Task material:
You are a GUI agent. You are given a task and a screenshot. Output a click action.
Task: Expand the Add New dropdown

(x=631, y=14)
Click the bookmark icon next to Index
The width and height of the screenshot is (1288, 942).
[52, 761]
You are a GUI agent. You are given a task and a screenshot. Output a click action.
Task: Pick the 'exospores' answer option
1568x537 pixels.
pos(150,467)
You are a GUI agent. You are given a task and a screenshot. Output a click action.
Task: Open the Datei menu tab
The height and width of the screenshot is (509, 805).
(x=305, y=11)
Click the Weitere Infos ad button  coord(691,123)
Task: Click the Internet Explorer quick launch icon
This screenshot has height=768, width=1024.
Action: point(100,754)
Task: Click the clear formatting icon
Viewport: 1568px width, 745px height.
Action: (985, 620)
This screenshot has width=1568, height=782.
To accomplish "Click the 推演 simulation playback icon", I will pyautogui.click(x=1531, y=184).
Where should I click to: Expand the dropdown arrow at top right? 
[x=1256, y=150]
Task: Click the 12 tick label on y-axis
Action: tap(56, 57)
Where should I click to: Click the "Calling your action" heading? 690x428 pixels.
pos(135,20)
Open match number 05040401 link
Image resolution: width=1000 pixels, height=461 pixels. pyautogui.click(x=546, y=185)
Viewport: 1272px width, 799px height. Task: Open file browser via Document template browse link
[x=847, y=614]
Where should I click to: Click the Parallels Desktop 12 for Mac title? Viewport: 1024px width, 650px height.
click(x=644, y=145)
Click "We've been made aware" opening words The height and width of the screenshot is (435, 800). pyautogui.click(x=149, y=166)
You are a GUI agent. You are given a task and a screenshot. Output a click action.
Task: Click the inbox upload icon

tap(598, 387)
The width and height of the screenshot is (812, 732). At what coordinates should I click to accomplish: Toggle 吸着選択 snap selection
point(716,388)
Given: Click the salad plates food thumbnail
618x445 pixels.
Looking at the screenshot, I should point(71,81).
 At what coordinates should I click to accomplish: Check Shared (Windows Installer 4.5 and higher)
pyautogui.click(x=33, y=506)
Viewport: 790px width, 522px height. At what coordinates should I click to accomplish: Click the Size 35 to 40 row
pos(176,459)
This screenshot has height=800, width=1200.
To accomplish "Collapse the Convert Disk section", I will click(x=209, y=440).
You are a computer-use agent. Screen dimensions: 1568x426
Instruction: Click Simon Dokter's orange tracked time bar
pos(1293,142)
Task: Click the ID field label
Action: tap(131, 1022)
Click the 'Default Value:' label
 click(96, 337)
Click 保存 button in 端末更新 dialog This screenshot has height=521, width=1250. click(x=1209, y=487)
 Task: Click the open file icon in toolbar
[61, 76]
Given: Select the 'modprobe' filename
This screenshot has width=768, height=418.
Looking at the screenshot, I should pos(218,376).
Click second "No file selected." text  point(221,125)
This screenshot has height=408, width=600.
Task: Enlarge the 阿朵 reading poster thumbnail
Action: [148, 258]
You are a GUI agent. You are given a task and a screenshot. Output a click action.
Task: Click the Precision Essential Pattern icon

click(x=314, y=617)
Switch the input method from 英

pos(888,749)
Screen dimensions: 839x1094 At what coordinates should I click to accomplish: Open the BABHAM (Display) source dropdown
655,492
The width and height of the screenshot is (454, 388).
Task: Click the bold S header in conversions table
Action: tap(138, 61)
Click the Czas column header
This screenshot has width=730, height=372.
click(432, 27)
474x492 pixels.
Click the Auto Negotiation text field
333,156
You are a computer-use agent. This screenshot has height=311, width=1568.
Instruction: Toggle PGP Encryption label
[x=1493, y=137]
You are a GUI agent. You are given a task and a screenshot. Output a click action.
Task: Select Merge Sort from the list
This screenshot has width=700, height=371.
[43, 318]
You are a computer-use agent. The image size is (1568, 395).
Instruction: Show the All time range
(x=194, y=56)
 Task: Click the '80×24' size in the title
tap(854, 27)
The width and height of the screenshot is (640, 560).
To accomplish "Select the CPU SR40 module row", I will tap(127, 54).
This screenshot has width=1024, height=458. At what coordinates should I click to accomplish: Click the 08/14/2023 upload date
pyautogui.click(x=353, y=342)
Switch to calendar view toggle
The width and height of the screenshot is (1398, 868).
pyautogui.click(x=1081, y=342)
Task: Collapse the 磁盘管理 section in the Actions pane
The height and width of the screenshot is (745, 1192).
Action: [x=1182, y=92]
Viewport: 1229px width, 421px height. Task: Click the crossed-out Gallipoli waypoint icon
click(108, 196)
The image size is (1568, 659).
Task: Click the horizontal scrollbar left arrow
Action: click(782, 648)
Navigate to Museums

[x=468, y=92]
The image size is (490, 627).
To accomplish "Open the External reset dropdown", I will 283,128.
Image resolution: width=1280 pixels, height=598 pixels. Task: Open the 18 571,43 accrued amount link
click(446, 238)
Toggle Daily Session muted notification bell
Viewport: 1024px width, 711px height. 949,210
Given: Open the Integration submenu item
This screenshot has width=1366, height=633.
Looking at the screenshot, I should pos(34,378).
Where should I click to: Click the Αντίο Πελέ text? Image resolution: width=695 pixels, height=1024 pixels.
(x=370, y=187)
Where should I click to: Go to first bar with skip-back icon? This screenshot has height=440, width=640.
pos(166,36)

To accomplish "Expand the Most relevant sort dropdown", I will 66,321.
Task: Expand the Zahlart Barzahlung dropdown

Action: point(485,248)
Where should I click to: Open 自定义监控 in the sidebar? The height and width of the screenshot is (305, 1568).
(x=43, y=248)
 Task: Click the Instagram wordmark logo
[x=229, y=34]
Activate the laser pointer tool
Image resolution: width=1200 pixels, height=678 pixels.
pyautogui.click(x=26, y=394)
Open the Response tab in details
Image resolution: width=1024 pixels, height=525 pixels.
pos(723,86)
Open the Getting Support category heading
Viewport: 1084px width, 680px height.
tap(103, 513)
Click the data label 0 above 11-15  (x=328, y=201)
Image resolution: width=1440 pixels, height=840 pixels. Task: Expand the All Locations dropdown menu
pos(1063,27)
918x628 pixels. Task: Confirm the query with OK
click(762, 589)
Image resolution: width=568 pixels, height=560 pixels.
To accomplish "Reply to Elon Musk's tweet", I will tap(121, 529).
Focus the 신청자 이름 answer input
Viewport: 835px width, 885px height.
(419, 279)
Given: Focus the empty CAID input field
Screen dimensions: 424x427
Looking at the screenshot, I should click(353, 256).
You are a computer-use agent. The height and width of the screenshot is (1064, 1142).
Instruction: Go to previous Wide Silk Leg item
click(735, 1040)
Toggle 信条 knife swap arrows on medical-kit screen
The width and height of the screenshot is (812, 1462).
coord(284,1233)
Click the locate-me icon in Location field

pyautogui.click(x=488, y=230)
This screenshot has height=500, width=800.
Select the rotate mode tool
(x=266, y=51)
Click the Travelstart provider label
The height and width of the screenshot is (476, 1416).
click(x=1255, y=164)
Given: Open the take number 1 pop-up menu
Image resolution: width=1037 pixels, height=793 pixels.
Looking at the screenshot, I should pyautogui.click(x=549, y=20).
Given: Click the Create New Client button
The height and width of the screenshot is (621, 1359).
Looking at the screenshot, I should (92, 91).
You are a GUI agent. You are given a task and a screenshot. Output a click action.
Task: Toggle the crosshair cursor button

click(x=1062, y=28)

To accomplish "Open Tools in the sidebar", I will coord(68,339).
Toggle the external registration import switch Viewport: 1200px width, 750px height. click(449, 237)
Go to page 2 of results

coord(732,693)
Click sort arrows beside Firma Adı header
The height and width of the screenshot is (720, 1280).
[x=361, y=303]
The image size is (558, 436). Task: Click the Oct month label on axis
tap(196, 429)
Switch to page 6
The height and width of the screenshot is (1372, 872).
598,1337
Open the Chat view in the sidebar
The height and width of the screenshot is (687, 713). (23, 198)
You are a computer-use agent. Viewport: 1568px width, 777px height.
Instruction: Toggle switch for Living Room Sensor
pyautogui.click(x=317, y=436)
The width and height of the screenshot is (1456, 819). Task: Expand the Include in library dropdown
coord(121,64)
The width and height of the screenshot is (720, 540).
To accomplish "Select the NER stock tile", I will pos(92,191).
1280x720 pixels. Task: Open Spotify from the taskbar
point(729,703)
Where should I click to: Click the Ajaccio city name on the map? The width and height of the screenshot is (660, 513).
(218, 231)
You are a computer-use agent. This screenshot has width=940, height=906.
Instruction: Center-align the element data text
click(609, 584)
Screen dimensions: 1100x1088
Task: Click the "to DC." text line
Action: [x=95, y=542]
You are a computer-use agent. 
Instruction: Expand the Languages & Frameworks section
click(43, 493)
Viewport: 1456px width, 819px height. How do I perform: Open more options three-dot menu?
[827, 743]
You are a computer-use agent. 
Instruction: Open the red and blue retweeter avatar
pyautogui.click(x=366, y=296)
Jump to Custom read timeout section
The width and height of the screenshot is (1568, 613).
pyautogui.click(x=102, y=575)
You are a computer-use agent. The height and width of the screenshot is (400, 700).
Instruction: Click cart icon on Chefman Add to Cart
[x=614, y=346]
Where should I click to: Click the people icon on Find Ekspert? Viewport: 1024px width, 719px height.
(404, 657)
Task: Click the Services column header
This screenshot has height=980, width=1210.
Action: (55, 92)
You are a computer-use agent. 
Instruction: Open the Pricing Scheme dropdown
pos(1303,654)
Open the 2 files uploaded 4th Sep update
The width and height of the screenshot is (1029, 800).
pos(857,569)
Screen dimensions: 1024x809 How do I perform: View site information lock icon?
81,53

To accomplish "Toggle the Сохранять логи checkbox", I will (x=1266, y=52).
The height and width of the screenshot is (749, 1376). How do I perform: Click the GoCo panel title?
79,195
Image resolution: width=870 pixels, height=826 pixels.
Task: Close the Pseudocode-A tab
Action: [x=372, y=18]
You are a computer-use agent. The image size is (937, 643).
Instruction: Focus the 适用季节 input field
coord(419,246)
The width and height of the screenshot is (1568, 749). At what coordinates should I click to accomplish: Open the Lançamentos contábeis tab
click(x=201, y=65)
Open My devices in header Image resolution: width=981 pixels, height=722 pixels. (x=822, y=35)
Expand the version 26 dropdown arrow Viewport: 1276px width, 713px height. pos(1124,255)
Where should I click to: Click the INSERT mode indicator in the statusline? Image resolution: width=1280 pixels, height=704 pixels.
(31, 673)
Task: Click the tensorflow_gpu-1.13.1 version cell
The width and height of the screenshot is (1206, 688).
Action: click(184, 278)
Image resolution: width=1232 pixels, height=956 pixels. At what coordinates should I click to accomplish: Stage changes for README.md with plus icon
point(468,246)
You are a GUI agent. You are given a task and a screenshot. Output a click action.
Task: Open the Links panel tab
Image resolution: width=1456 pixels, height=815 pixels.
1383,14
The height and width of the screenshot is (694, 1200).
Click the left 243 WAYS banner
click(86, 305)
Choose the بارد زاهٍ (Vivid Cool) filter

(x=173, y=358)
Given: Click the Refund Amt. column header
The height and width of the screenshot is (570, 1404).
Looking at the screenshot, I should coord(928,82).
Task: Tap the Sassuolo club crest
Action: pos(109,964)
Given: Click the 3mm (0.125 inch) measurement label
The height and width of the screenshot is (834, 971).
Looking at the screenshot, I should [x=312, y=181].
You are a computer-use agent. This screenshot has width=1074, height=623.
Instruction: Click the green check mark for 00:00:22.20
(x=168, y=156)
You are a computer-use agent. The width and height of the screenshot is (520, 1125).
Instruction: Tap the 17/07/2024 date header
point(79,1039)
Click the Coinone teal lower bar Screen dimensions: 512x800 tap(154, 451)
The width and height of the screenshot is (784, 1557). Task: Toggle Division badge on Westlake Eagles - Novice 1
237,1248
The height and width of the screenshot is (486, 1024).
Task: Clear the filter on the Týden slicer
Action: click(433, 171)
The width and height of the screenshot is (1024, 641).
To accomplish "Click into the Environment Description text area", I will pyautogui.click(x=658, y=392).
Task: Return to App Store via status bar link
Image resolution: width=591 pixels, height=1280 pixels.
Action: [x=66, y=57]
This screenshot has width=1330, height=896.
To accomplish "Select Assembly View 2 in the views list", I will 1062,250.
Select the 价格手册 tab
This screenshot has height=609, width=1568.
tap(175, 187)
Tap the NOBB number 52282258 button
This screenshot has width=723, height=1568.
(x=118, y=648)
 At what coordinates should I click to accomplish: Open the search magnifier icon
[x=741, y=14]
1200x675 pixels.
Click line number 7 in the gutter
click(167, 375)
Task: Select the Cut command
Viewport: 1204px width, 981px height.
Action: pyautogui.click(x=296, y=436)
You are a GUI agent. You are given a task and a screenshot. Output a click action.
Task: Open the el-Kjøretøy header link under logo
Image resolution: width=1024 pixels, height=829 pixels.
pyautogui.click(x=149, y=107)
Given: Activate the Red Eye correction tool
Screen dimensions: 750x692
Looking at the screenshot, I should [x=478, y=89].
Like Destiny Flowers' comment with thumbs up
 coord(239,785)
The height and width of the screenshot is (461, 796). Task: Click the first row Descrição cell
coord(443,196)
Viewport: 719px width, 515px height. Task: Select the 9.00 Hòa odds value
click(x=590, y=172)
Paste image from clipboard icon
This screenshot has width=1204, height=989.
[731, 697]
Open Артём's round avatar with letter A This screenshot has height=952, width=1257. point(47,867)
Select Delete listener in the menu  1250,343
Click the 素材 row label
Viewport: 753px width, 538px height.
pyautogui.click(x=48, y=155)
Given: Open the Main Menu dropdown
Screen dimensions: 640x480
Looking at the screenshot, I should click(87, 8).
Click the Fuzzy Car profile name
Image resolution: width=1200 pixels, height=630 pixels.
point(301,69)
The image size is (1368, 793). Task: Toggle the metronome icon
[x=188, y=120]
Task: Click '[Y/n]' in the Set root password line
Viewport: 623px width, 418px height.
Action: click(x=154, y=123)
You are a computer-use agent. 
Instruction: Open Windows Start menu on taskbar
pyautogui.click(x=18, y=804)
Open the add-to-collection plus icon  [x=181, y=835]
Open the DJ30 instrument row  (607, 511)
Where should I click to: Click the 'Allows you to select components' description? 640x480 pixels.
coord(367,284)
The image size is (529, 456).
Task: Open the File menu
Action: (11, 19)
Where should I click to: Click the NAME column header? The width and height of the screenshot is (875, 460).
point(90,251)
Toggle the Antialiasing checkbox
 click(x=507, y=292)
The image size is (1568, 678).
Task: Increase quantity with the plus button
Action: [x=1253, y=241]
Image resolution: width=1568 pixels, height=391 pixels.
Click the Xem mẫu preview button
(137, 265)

Exercise goal: Beginning at the line above with "This screenshot has height=609, width=1568." and finishing at the line with "Task: Open the el-Kjøretøy", return each line exactly and return nothing else.

Response to this exercise:
This screenshot has height=609, width=1568.
tap(175, 187)
Tap the NOBB number 52282258 button
This screenshot has width=723, height=1568.
(x=118, y=648)
 At what coordinates should I click to accomplish: Open the search magnifier icon
[x=741, y=14]
1200x675 pixels.
Click line number 7 in the gutter
click(167, 375)
Task: Select the Cut command
Viewport: 1204px width, 981px height.
Action: pyautogui.click(x=296, y=436)
You are a GUI agent. You are given a task and a screenshot. Output a click action.
Task: Open the el-Kjøretøy header link under logo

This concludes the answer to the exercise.